A traditional GA consists of selection, crossover, and mutation operators that are performed iteratively after the problem is adapted to the algorithm. In the adaptation step, the data set is divided into subsets at the size of the number of genes. These subsets are called chromosomes and all chromosomes are called population. The selection operator computes a fitness value for each chromosome for crossover. This fitness value is obtained by computing the classification success that the genes in the chromosomes obtain. In the crossover step, paired chromosomes according to their fitness values can exchange genes among each other in proportion to the crossover rate. In this way, common genes of two chromosomes are able to create new and more successful chromosomes. Mutation is the change that occurs in the genes of chromosomes at mutation rate. Thanks to these changes, different genes can also be tested by enlarging the solution set. By choosing the chromosomes with the highest performance value following the mutation processes, a new generation is created. These operators are repeated until the desired fitness function is obtained or as much as the number of iterations.
3. PROPOSED APPROACH
The approach that was developed in this study is made up of two steps. In the first step, gene selection is done by letting the filter algorithms work in ensemble way. In the second step, another gene selection is done iteratively by using GA among the genes that were obtained from the first step. Furthermore, in this step, classification algorithms are used in ensemble way to compute the fitness value of the GA.
As mentioned earlier, although they run fast, gene filtering approaches are not sufficient on their own for choosing the significant genes. Wrapper approaches, on the other hand, yield a higher classification success even though the computation cost is high. Therefore, the hybrid algorithms that are created by combining these two different approaches run fast and better performance values can be obtained from them. Yet, while the genes are being selected in the filtering step, there are some genes left out. This can pose a great risk because these left out genes might be significant when they are selected with different genes and they might be related to cancer although they are not statistically significant according to the relevant filtering algorithm. In this case, a poor gene pool that does not possess sufficient information about cancer is transferred to the wrapper approach in the second step. This will have a direct effect on the performance of the wrapper approach and the desired performance value can never be obtained by these filtered genes. In the first step, using multiple algorithms that perform gene selection through statistical methods instead of using only one single filter algorithm makes it possible to overcome this difficulty. Thus, even if a cancer-related gene is not chosen by one algorithm, it still has a chance to be selected by another one. In this respect, an ensemble gene selection algorithm using Fisher correlation algorithm, IG, and WRS was developed for the first step of the study.

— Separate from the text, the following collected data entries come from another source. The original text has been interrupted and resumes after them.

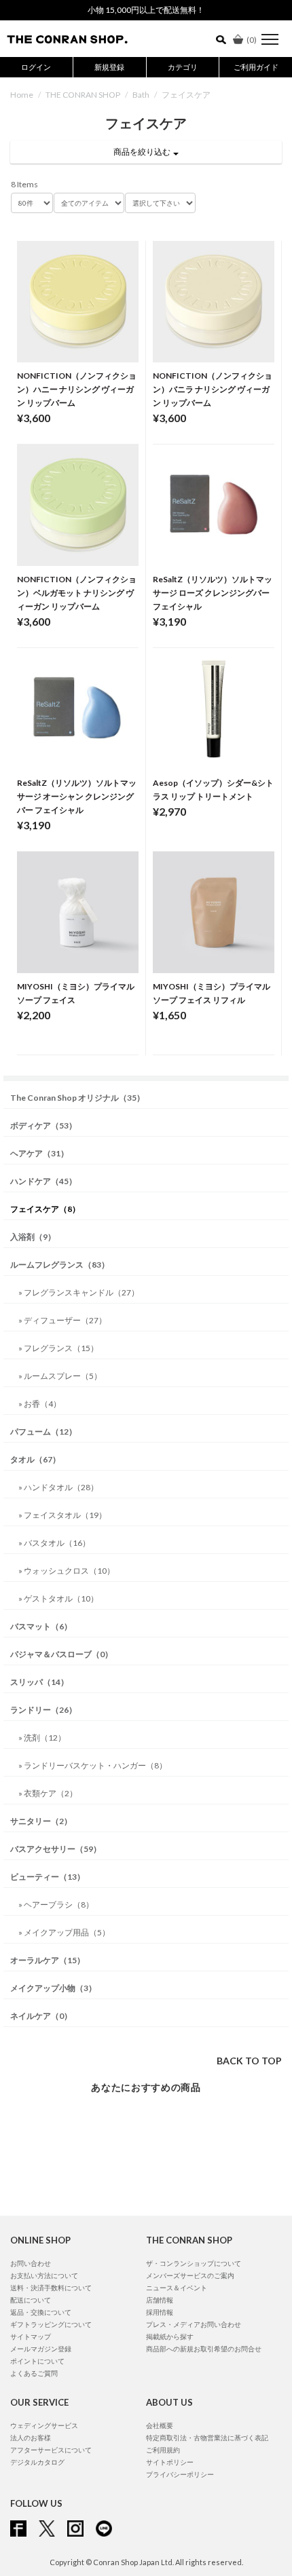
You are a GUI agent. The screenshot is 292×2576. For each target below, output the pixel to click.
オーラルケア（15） (47, 1960)
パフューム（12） (43, 1431)
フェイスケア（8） (45, 1209)
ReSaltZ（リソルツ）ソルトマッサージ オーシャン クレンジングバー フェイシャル (76, 796)
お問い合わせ (30, 2263)
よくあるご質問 (34, 2373)
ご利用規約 (163, 2450)
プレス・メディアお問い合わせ (193, 2324)
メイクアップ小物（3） (53, 1988)
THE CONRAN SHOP (82, 95)
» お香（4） (39, 1404)
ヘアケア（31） (39, 1153)
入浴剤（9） (33, 1237)
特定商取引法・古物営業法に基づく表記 (207, 2437)
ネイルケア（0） (41, 2016)
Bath (140, 95)
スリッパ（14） (39, 1682)
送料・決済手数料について (51, 2288)
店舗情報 (159, 2300)
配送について (30, 2300)
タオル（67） (35, 1459)
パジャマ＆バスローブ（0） (61, 1654)
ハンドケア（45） (43, 1181)
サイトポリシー (170, 2462)
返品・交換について (40, 2312)
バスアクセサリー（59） (55, 1849)
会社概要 (159, 2425)
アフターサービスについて (51, 2450)
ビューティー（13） (47, 1877)
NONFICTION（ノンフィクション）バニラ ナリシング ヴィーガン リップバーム (212, 389)
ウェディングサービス (44, 2425)
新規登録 (109, 66)
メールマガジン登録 (40, 2349)
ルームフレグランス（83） (59, 1264)
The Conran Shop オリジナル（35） (77, 1098)
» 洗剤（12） (42, 1737)
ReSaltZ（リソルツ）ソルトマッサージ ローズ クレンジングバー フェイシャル (212, 592)
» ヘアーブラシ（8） (56, 1904)
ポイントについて (37, 2361)
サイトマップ (30, 2336)
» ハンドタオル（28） (58, 1487)
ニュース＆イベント (176, 2288)
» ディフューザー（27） (62, 1320)
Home (21, 95)
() (252, 40)
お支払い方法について (44, 2275)
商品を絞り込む (143, 152)
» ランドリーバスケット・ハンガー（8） (92, 1765)
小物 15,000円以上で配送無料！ (146, 10)
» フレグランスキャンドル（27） (78, 1292)
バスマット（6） (41, 1626)
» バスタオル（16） (54, 1543)
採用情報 (159, 2312)
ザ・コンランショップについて (193, 2263)
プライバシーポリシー (180, 2474)
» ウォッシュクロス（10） (66, 1571)
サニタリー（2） (41, 1821)
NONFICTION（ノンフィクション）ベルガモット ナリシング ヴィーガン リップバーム (76, 592)
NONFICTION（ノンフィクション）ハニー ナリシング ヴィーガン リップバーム (76, 389)
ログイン (36, 66)
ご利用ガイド (256, 66)
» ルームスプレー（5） (60, 1376)
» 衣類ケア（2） (47, 1793)
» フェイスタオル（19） (62, 1515)
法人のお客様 (30, 2437)
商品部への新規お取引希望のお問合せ (203, 2349)
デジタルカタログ (37, 2462)
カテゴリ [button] (183, 66)
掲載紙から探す (170, 2336)
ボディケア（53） (43, 1125)
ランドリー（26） (43, 1710)
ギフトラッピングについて (51, 2324)
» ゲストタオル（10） (58, 1598)
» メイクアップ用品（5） (64, 1932)
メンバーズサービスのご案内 (190, 2275)
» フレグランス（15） (58, 1348)
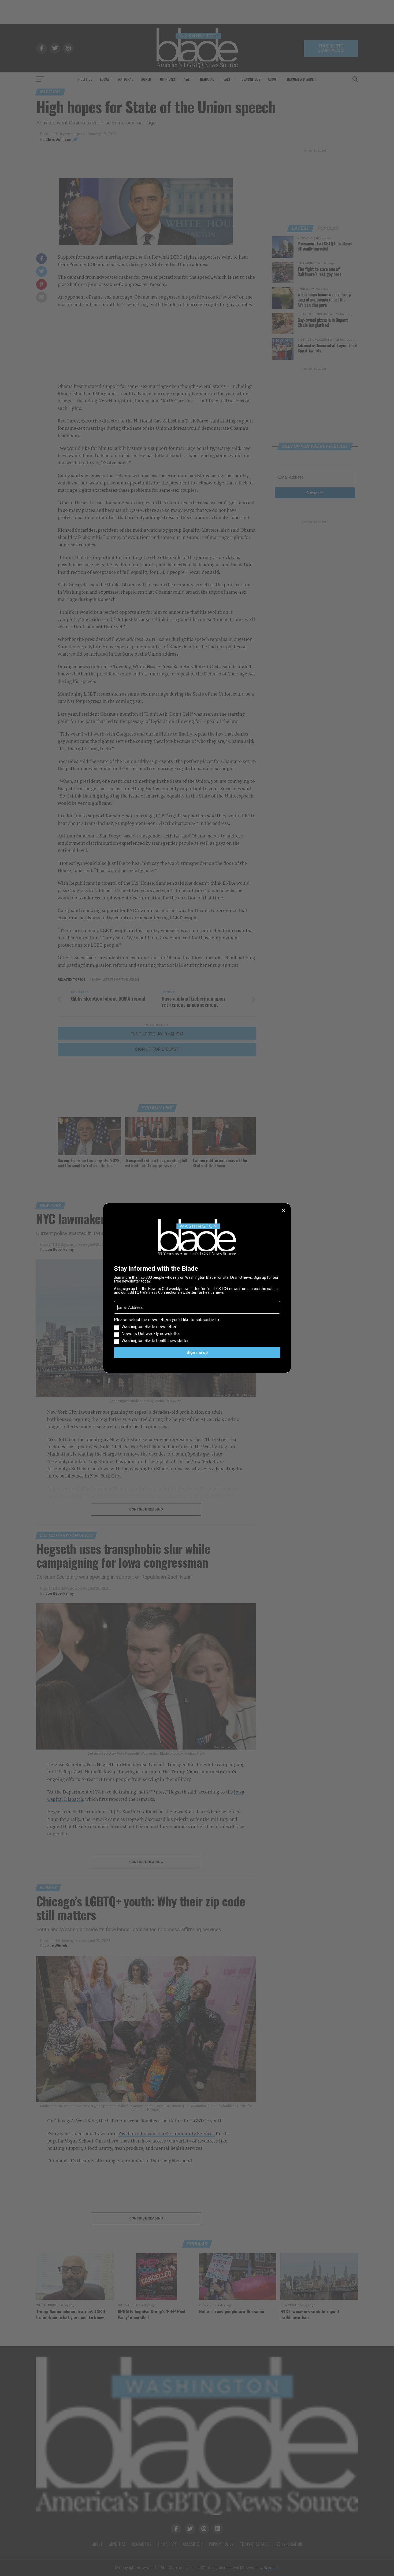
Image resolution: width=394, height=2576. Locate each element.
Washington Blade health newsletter (155, 1341)
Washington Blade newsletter (148, 1327)
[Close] (283, 1210)
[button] (197, 1330)
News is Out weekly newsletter (150, 1334)
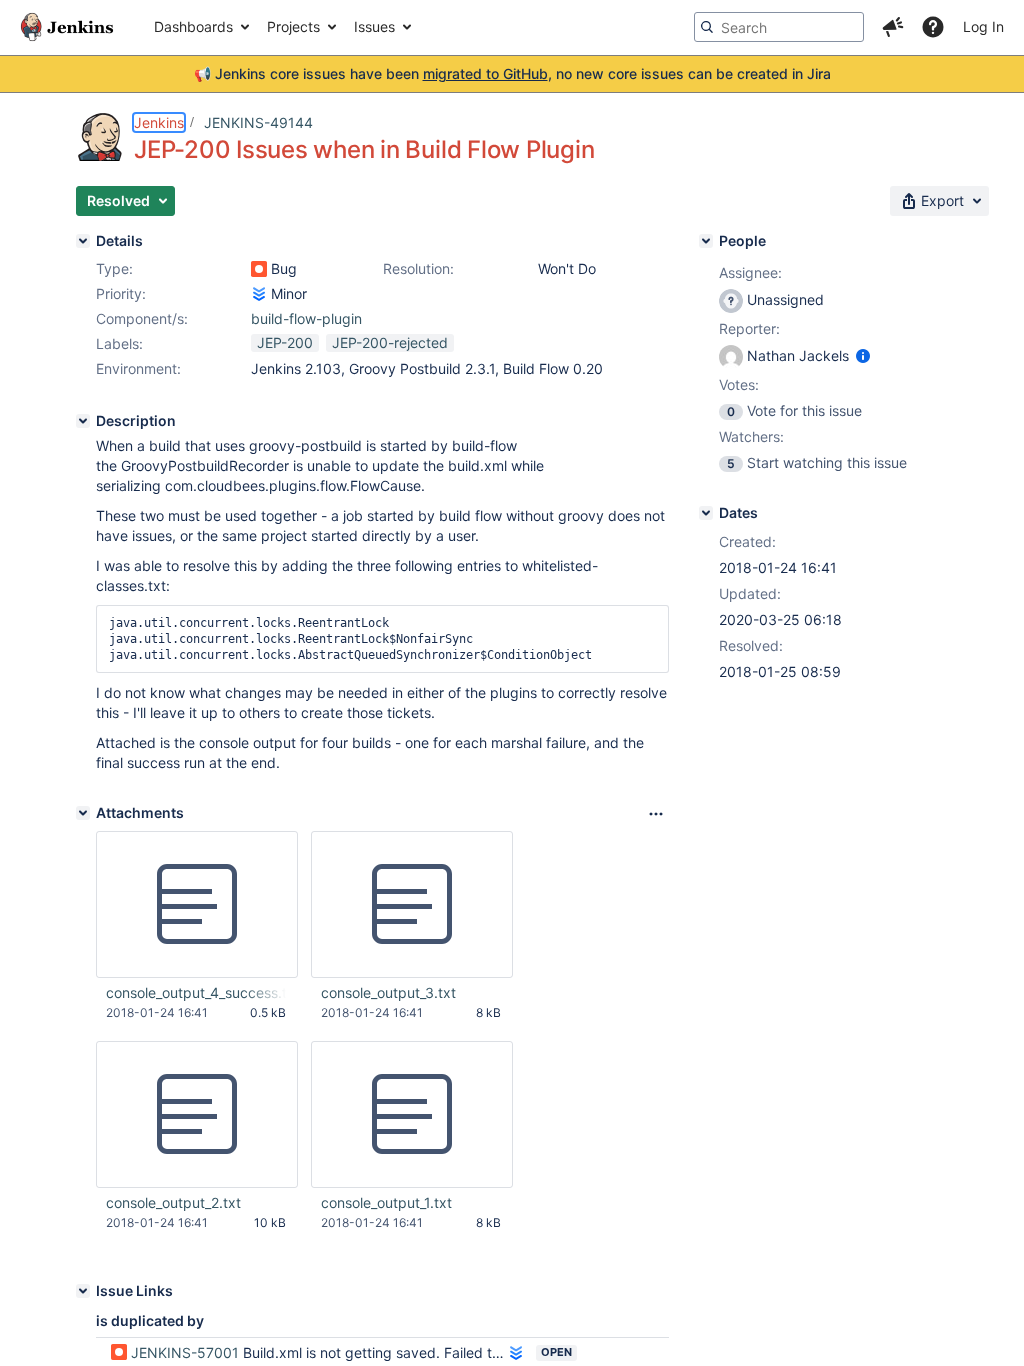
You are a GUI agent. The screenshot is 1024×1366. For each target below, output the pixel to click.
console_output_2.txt (173, 1202)
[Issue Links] (83, 1291)
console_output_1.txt (386, 1202)
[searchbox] (779, 27)
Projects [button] (293, 26)
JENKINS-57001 (185, 1352)
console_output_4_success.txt (196, 992)
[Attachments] (83, 813)
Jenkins (159, 122)
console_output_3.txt (388, 992)
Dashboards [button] (193, 26)
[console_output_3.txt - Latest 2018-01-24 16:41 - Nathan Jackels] (412, 905)
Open (556, 1352)
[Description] (83, 421)
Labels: (119, 343)
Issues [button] (374, 26)
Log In (983, 26)
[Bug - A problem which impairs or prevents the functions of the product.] (259, 269)
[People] (706, 241)
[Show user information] (863, 355)
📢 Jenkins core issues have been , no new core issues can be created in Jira (512, 73)
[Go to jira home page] (67, 27)
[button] (893, 27)
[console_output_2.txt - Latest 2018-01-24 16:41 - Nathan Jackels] (197, 1115)
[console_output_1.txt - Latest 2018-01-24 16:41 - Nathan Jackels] (412, 1115)
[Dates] (706, 513)
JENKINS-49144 (258, 122)
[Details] (83, 241)
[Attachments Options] (656, 814)
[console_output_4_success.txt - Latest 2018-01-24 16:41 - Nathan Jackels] (197, 905)
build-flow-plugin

The developed ensemble gene selection algorithm grades all the genes through three filter algorithms separately. The three gene grading list that was obtained as a result of this is put into an order from the gene with the highest grade to the one with the lowest. At this point, in order to determine the number of genes to be selected, the performance values that KNN obtain as a fast classification algorithm are used. In the KNN algorithm, Euclidean distance function which is given in Equation (7) was used to calculate the distance between gene expression values and the value of 5 was used as K parameter. The performance score of each subset is calculated by leave one out cross validation (LOOCV) method. Initially, gene-subsets are determined through each filter algorithm. By choosing the subsets with the most successful LOOCV value a new common subset is created. In this way, the gene selection processes are completed in the first step. However, under the condition when the most successful LOOCV values are obtained using different number of genes by each filter algorithm, it appears a disproportional distribution. On one hand, a filter algorithm can return a higher success with fewer genes, on the other hand, another one can have the same success with a greater number of genes. In order that the mutation operator of the developed GA in the second step can take this disproportional distribution into consideration, significance degree of each gene is calculated by using Equation (8). The flowchart of the developed ensemble gene selection algorithm is presented in Figure 1.
In the equation,
In the equation, X stands for the selected gene-subset, while
At the adaptation step of the GA, the genes that were selected by the ensemble gene selection algorithm are subdivided into the subsets in a way that they make random combinations (Figure 2). These subsets form the GA chromosomes.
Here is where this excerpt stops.